Ramos (campaigning for California’s Attorney General post and pro death penalty) has a sterling opinion about bitemark “matching.” Here is his and his org’s “final” 7 page response to the President’s Science Council’s Report. The part about teeth is excerpted below in italics.
As a colleague of mine puts it (in bold):
The NDAA letter to PCAST grossly overstates the success of testimony against University of Buffalo bitemark studies. Never were the studies “thoroughly discredited in court.” Almost similar to saying the possibility of someone else having the same dentition as “one in a million”. The rest of the commentary is also interesting, including the use of specialized computer programs ( Adobe Photoshop? ) to perform analysis.

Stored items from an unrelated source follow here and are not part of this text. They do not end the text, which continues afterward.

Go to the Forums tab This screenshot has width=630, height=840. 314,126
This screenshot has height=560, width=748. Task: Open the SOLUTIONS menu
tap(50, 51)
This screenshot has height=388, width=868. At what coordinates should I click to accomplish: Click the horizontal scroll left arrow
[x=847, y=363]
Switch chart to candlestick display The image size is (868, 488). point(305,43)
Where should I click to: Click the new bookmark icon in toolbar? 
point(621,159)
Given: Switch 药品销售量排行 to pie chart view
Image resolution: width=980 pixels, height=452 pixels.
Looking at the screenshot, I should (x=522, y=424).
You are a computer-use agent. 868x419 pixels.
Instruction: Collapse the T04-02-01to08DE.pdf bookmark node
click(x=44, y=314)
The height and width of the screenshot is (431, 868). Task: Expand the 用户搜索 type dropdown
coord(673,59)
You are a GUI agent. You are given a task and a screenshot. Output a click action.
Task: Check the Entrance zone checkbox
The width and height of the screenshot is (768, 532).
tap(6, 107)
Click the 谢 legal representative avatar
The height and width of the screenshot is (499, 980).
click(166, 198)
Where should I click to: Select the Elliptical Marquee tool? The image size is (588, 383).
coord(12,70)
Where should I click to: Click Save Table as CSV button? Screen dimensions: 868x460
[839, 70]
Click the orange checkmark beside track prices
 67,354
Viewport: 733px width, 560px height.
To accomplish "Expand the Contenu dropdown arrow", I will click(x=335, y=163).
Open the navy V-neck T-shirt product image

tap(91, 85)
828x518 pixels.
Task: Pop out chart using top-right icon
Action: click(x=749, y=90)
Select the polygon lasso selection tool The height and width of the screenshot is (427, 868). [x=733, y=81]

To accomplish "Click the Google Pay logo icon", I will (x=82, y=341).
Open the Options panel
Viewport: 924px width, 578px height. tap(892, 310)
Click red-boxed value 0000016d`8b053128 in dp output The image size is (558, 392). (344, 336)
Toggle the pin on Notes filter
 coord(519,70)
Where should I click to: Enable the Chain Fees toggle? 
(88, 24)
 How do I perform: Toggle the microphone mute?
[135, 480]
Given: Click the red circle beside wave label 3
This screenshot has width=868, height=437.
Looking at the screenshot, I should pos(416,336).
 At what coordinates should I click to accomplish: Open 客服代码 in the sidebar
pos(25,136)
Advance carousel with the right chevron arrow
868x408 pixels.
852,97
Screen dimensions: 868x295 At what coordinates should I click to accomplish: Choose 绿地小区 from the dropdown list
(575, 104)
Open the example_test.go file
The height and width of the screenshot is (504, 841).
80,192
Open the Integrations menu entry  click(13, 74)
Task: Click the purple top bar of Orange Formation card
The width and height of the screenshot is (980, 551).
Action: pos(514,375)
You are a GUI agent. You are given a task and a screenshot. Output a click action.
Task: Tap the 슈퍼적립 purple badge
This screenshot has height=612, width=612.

Forensic dentists are highly-trained medical professionals and their methods employ well documented and well-understood medical and forensic techniques. Forensic dentists undergo standard medical dental training during which they take the same courses as medical students in pharmacology, physiology, histology, and anatomy of the oral and facial structure. By virtue of their experience reading x-rays and performing surgeries, forensic dentists are experts in comparing dentitions, pattern, and are well-versed in the injury and healing properties of human skin. Forensic dentists perform bite mark evidence collection through the use of highly specialized photography and harvest injured skin from deceased victims. They analyze bite marks using very specific criteria and highly specialized computer programs and tools. Best practices for comparisons include blinded suspect sample collection and a “lineup” of potential suspects. Board certified forensic odontologists undergo a rigorous training and examination process by the American Board of Forensic Odontology. Studies cited by the PCAST Report in support of its rejection of forensic odontology have been thoroughly discredited in court. For example, both the cadaver studies and 2-D and 3-D studies by Mary and Peter Bush were poorly designed and executed and as a result, did not reliably demonstrate anything. The AAFS study was similarly flawed. The authors admit that the small number of participants and mid-study rule changes, among other problems, meant the study proved only the obvious fact that the best possible evidence should be used when conducting bite mark analysis and comparison. Forensic odontology is an important tool, for both prosecution and defense, especially in child abuse cases. These cases commonly involve a limited number of people who have access to the child and comparisons between this “closed population” of suspects can often reliably exclude all but one suspect who may be included as a possible perpetrator based on specific similarities between the suspect’s dentition and the bite mark injury. Judges, juries, potential defendants and victims all need this valuable tool in the pursuit of justice. PCAST’s study of historic cases in which convictions were vacated do not address vast improvements in forensic odontology and are not relevant to forensic practices today.